The Undeserved Good Thing
Lately, I’ve been meeting my friends’ inner impostors. “I can’t help but wonder if I deserve this job at all,” impostor Nat confessed. As an aviation graduate, she never thought she’d find herself in media or PR. There’s impostor Anna on her promotion to VP: “I’m just worried I don’t have the experience to take this on.”
Then there’s impostor Ria — yes, me — who sometimes still can’t wrap her head around her new job. (You’ll meet her shortly!)
The impostor syndrome. Isn’t it just so absurd?
Because, in a nutshell, it goes like this: You keep your head down, put in the work, and wait to be recognized for your effort or capability. Then when someone finally gives you that recognition (a promotion! an award! a mere “that was great work!”), you’re suddenly like, “Uhm, I don’t know what I did to deserve that… but thanks?”
For many people and in varying contexts, it cannot be helped: When the inner impostor strikes, it casts its shadow over your hard-earned milestones, rendering you unable to savor or feel worthy of where you are. What’s supposed to be a cause of celebration and pride now triggers your anxiety. Now, you find yourself contending with an Undeserved Good Thing.
So I listen to my friends battle their inner frauds. They tell me about their Undeserved Good Things. I try to give them a TED, I mean, pep talk.

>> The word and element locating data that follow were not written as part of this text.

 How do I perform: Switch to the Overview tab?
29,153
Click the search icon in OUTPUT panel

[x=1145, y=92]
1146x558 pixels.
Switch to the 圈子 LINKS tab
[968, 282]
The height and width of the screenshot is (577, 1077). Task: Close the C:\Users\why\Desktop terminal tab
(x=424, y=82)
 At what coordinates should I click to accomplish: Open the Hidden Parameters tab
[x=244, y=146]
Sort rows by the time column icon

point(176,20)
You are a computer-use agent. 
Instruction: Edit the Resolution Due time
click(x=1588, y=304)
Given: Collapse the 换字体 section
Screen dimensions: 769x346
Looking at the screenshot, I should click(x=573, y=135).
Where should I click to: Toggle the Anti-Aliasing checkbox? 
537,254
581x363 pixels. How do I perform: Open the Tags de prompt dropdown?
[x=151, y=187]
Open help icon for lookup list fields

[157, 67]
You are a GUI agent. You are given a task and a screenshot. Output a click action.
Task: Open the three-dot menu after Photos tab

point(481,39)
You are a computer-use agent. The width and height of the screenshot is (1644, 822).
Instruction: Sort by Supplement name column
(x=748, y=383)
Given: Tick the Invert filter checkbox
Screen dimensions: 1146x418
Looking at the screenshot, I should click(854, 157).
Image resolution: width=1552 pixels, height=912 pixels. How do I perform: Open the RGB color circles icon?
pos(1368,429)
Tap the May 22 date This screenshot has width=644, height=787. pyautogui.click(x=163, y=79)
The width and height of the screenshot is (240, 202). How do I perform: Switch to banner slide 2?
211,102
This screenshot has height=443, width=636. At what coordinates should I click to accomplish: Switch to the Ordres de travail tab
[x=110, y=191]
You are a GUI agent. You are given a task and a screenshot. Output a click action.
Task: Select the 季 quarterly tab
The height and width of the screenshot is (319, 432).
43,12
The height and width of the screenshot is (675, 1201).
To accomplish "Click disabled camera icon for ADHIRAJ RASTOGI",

Kidding aside, I thought it was worth sharing and fleshing out my thoughts. If you are dealing with impostor syndrome, my hope is that this gives you the safe space to sit with your inner impostor — and finally rein them in.
A redeeming thing
Obviously, impostor syndrome is a pain in the ass, but beneath the insecurity and anxiety, here’s what I see: someone whose heart is in the right place.
Because if anything, impostor syndrome is a sign that you care deeply about the work. Your ability to deliver — to meet a particular set of expectations — matters to you because you don’t want to take the responsibility for granted. You want to show up with your best self.